#### [EXTRACT PROVIDED]
Shazam! Historic stone buttressing found in Garden of the Gods

An exciting new discovery was made in the past week in the park area preserved as the Garden of the Gods in Chatsworth, Calif. The site is part of the former Iverson Movie Ranch, and film historians have located the stone buttressing for an old movie road. The road and buttressing were seen in a handful of movies and TV shows, including an appearance in the 1941 Republic serial "Adventures of Captain Marvel."

"Adventures of Captain Marvel" (1941)

This shot from Chapter 12 of the serial shows the buttressing along the bottom of the photo. I became aware of the buttressing thanks to screen shots from Kurt Spitzer, who runs the wildly informative Spin and Marty site cinchset.com — a site I can enthusiastically recommend to anyone who has an interest in filming locations. This is the definitive screen shot of the buttressing in "Captain Marvel," and also features distinctive background rocks.

The tall rock in the top left corner pinponts the shot as Garden of the Gods, and with that I figured the buttressing was as good as found. But as tends to be the case at Iverson, insights don't always come easy. I wound up making a series of expeditions deep into Garden of the Gods in search of the elusive buttressing, coming up empty-handed each time — and only later learning that I had been searching too far south.

Ultimately it was fellow film historian and Iverson explorer Cliff Roberts who located the feature, on a visit in early November. This is what the buttressing looks like today, with the same rocks visible in the background that appear in the "Captain Marvel" shot. The buttressing can be seen near the bottom right corner of the shot.

Another angle reveals more of the buttressing, which is in the process of "going native" and has begun to be overtaken by the local flora.

#### [GIVEN MATERIAL]
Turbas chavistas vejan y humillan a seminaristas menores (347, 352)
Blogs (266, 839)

#### [EXERCISE DESCRIPTION]
Copy the passage of the buttressing article that begins at the words "The tall rock" and stops after "too far south.", renaming "expeditions" as "hikes" throughout. The data here is separate material and has no connection to the article on the stone buttressing.

#### [CORRECT RESULT]
The tall rock in the top left corner pinponts the shot as Garden of the Gods, and with that I figured the buttressing was as good as found. But as tends to be the case at Iverson, insights don't always come easy. I wound up making a series of hikes deep into Garden of the Gods in search of the elusive buttressing, coming up empty-handed each time — and only later learning that I had been searching too far south.